Everything I hear about the next console generation makes me never want to play video games again. Which is probably a good thing as I spend too much money on games that aren't worth their price.

But to be more on topic, this Orthy guy is a cunt. Just because you can communicate with the outside world doesn't mean you should. And considering the 360 launched in more countries than it had Live support in, will the new Xbox do the same? I doubt a big company like Microsoft will willingly keep it's reach where it's at rather than expand.


----------



## habicore_5150 (Apr 10, 2013)

Update: Adam Orth Has Left Microsoft

Mr. Always On Adam #dealwithit Orth has been fired from Microsoft
Guess we can call this a small win for all gamers (I say this, because if we wanted a big win, Microsoft would have to scrap the current neXtBox and start all over again without the always-on BS [and many others] )


----------



## Pav (Apr 11, 2013)

An "always-on" console requiring a 24/7 perpetual internet connection to function in any way sounds like an AWESOME idea!!!


----------



## Orsinium (Apr 11, 2013)

I don't think the always on concept is scaring microsoft too much because the majority of their customers are "always on" call of duty or halo grinding noobs and going prestige etc. I never really saw xbox as having any good single player games anyway and it seems they feel the same way haha.


----------



## ASoC (Apr 12, 2013)

Wasn't planning on picking up the new xbox anyway (my 360 breaking made me switch to PC) and this always on nonsense is just another reason not to deal with xbox anymore.

In other news, I'm really feeling that Steam console. I want it. Bad.


----------



## hairychris (Apr 12, 2013)

If you're not already used to Steam, good luck on selling your games on to someone else once you've finished them.

The subscription/DL only model forces you into permanent ownership.

Now I like Steam, it's convenient, but am aware that I can't resell and am not in the used market for those games (as you register them, the physical media/disk becomes irrelevant). If you're a PC gamer you'll notice that games you buy over the counter won't work until you register.
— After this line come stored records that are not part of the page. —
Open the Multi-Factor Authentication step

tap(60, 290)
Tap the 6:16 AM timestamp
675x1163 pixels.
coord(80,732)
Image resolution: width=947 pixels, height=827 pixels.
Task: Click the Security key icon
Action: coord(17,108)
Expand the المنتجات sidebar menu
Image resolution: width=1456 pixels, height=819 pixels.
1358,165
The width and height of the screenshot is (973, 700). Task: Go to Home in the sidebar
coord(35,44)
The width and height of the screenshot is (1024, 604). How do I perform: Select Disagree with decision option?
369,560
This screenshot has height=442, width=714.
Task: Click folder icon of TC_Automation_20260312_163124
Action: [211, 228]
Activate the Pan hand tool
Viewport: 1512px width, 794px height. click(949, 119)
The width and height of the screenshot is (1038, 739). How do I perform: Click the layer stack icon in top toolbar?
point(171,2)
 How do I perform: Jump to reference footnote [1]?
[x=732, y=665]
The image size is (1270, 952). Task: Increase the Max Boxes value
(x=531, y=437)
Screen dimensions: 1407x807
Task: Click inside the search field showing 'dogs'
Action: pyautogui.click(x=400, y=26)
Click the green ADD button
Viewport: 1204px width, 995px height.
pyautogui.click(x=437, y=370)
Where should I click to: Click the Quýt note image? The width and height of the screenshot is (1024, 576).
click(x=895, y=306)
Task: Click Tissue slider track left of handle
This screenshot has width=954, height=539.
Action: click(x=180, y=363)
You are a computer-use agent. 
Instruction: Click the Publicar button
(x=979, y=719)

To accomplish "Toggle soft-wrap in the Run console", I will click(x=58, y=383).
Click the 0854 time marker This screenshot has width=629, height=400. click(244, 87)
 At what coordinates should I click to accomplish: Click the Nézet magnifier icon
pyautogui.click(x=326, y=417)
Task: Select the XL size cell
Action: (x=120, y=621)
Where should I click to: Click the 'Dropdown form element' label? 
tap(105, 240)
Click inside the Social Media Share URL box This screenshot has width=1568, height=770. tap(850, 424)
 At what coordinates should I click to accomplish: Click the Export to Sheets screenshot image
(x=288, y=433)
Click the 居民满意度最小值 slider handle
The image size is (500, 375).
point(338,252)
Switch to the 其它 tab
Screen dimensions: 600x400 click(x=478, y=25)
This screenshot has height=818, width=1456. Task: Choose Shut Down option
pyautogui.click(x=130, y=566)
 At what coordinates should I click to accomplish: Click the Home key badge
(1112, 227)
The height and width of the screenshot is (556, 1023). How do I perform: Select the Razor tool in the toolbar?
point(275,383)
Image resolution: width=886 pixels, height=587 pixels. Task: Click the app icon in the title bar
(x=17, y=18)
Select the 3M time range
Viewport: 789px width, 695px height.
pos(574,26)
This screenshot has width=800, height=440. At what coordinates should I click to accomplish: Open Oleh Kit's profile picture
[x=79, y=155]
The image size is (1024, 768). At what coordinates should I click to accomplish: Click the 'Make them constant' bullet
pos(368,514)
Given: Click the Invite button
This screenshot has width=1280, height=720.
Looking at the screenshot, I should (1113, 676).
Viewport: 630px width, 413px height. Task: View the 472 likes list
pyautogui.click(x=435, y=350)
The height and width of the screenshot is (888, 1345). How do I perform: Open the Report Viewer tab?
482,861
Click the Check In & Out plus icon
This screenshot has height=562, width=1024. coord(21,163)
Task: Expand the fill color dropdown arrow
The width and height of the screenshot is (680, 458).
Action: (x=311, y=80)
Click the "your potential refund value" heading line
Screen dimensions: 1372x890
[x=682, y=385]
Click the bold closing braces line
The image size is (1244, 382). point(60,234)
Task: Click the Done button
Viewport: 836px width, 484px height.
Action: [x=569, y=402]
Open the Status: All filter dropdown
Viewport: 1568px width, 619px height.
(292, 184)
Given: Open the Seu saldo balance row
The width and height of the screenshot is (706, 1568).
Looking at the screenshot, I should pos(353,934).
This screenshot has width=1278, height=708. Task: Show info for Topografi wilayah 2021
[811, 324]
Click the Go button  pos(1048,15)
Ultimately this is the way that things are going so you'd better get used to it...


----------



## axxessdenied (Apr 12, 2013)

Wait until the console is out before you jump to conclusions.

Either way, I won't be wasting my money on any of the next-gen consoles. PC Gaming is great


----------



## ASoC (Apr 12, 2013)

hairychris said:


> If you're not already used to Steam, good luck on selling your games on to someone else once you've finished them.
> 
> The subscription/DL only model forces you into permanent ownership.
> 
> Now I like Steam, it's convenient, but am aware that I can't resell and am not in the used market for those games (as you register them, the physical media/disk becomes irrelevant). If you're a PC gamer you'll notice that games you buy over the counter won't work until you register.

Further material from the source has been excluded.